▸ Prompt: Retype the portion of the UD Sousense text that starts at "União Desportiva Sousense (abbreviated" and ends at "the first time.", reproducing every word and mark without change.

▸ Selected passage:
^^^^^^^^^^^^^^^^

Sousense
- Full name: União Desportiva Sousense
- Founded: 1937
- Ground: Estádio 1º de Dezembro Foz de Sousa, Gondomar Portugal
- Capacity: 2,000
- Chairman: José António Martino
- Head Coach: Hélder Nunes
- League: Campeonato de Portugal
- 2015–16: Relegation Groups, Serie C, 2nd
- Website: http://www.wix.com/udsousense/com
| Home colours |

= UD Sousense =

Portuguese association football club

União Desportiva Sousense (abbreviated as UD Sousense) is a Portuguese football club based in Foz de Sousa, Gondomar in the district of Porto.

==Background==
UD Sousense currently plays in the Campeonato de Portugal which is the third tier of Portuguese football. The club was founded on 1 December 1937 and they play their home matches at the Estádio 1º de Dezembro in Foz de Sousa, Gondomar. The stadium is able to accommodate 2,000 spectators. Sousense played for the first 70 years of existence in the regional leagues of Porto. In the 2009–10 season, the club won the championship, thus gaining promotion to the fourth level for the first time.

The club is affiliated to Associação de Futebol do Porto and has competed in the AF Porto Taça. The club has also entered the national cup competition known as Taça de Portugal on a few occasions.

^^^^^^^^^^^^^^^^

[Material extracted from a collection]

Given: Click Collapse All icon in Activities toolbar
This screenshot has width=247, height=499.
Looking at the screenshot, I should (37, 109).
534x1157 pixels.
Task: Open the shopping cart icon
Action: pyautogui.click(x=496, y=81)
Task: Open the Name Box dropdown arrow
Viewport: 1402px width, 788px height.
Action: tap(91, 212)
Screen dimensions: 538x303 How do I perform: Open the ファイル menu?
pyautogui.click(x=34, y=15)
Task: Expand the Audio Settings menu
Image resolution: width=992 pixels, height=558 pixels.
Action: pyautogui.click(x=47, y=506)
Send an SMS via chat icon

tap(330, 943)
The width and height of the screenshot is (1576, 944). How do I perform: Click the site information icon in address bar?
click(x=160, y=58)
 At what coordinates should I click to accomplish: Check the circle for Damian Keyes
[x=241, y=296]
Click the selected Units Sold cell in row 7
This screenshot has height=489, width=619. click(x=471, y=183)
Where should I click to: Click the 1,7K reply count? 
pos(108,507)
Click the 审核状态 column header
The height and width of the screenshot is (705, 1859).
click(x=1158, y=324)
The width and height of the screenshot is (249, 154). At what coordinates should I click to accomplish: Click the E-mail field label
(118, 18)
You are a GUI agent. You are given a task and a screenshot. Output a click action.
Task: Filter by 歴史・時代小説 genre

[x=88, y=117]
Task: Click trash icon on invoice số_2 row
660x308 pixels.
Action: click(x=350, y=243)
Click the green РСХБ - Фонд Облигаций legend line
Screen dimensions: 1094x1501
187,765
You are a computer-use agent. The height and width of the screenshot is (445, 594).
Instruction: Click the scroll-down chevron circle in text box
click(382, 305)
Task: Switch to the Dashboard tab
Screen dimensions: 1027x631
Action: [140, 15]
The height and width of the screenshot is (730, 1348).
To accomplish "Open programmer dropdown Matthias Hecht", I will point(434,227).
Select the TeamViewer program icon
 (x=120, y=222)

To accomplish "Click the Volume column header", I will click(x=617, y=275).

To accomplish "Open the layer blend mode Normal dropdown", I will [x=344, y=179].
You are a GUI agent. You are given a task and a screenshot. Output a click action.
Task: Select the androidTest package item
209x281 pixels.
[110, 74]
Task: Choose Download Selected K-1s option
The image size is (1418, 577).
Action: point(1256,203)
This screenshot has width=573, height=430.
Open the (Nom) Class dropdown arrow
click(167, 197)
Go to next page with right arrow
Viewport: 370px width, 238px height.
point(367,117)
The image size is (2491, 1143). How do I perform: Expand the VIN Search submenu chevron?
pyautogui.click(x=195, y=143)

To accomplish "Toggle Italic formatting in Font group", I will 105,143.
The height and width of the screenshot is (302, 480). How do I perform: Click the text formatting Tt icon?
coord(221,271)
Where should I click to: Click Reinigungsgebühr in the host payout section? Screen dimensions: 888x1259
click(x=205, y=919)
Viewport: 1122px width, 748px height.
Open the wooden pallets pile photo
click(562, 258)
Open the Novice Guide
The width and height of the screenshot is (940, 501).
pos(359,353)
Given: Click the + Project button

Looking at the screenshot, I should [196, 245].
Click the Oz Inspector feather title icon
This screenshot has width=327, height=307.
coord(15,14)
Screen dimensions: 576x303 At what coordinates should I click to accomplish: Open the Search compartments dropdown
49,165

^^^^^^^^^^^^^^^^

▸ Response:
União Desportiva Sousense (abbreviated as UD Sousense) is a Portuguese football club based in Foz de Sousa, Gondomar in the district of Porto.

==Background==
UD Sousense currently plays in the Campeonato de Portugal which is the third tier of Portuguese football. The club was founded on 1 December 1937 and they play their home matches at the Estádio 1º de Dezembro in Foz de Sousa, Gondomar. The stadium is able to accommodate 2,000 spectators. Sousense played for the first 70 years of existence in the regional leagues of Porto. In the 2009–10 season, the club won the championship, thus gaining promotion to the fourth level for the first time.